Call Center Scheduling Featured Article
Getting in Tune with Customer Service
Perhaps one of the most notable quotes about music in recent years was Steven Pinker’s comment saying music is “auditory cheesecake”.
Pinker is a cognitive psychologist and linguist who moved into the collective consciousness through his best selling books. That includes The Better Angels of Our Nature, and more recently Enlightenment Now, which Microsoft (News - Alert) founder Bill Gates says are the two best books he’s ever read.
In a 1997 keynote speech at MIT (News - Alert), Pinker famously uttered the cheesecake quote. And he wrote that music is “an exquisite confection crafted to tickle the sensitive spots of …our mental faculties.”
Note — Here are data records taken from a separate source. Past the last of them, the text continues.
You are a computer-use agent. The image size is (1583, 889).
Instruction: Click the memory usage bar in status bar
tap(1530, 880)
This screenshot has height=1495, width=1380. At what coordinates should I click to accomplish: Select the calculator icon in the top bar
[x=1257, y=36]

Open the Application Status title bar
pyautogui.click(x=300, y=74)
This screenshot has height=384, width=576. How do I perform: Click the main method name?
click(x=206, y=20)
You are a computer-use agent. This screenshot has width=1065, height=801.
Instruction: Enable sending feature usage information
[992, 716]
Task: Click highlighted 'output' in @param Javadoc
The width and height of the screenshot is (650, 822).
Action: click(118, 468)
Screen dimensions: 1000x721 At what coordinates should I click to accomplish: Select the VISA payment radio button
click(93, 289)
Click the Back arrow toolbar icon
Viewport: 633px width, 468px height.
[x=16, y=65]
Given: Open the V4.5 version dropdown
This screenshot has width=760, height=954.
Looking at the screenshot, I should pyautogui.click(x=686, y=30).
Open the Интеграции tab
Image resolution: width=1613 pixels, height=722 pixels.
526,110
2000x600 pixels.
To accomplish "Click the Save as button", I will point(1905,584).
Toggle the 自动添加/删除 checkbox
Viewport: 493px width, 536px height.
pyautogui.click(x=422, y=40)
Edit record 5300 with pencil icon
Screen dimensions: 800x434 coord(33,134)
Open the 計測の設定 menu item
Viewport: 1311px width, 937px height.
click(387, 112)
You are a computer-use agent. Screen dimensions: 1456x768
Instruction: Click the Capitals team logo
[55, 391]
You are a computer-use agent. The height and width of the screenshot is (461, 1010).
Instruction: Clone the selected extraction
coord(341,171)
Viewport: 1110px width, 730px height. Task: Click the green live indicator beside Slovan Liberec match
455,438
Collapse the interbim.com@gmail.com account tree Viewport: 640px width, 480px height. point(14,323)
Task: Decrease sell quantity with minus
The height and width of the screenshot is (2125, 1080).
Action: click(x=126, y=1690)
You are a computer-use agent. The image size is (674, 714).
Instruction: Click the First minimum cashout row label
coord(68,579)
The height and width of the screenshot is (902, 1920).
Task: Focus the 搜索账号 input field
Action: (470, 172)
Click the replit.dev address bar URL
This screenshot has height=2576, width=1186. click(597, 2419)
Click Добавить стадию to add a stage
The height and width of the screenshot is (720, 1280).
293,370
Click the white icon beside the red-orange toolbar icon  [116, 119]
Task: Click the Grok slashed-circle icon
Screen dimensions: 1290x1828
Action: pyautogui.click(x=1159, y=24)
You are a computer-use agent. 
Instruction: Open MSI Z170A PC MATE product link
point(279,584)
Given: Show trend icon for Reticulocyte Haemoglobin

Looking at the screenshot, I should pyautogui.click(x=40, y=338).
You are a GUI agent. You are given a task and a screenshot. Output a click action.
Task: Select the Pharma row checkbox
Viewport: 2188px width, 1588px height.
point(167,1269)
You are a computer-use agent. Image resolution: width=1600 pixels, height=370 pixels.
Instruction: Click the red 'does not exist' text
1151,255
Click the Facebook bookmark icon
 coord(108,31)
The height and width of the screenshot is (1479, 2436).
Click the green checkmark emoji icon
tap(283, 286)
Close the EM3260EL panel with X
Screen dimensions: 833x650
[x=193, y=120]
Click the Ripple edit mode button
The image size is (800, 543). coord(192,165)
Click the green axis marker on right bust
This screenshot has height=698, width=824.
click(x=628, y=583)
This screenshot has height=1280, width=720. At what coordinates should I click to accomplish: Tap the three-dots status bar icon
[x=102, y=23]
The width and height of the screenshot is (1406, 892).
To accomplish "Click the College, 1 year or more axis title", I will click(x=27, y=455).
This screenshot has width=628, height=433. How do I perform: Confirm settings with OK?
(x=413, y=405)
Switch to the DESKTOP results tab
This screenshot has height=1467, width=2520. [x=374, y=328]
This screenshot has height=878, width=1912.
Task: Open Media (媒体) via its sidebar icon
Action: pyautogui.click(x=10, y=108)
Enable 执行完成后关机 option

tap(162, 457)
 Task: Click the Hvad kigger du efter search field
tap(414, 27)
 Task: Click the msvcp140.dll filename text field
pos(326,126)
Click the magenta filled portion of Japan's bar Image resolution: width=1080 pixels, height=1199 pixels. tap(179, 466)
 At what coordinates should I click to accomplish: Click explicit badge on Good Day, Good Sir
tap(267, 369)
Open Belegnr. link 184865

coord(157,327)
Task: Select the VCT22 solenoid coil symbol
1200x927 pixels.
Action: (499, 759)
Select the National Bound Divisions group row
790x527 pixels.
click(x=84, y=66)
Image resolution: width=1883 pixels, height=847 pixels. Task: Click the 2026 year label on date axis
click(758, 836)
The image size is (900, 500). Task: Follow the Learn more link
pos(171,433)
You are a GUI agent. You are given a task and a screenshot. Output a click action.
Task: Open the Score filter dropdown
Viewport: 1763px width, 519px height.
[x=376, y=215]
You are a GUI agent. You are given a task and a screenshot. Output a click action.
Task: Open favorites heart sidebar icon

However, he added, our response to music is not an evolutionary adaptation. And that stirred quite a bit of debate.
For whatever reason, music has an effect on us as human beings.
Graham Collier in this Psychology Today article writes: “I have found that if the space in which you experience the sound of music is while sitting in the 1,000-year old ultrahigh vertical space of a great Gothic cathedral such as Bourges in central France…time and place are transcended, the watch on the wrist forgotten, worries are temporarily eased, and day-to-day consciousness surrenders its compulsive drives.”
I’m not sure why you’d want to escape from a Gothic cathedral in France. But I think the point is that music can act as a form of escapism.
And that can be a useful thing if a person is at the dentist, experiencing turbulence while flying, or even awaiting help in a call center queue.
Indeed, a recent test involving 30,000 callers demonstrated that people tend to stay on hold longer when they are presented with on-hold music, or music and a message. Interestingly, these individuals also tend to underestimate their hold times significantly when music is part of their on-hold experiences.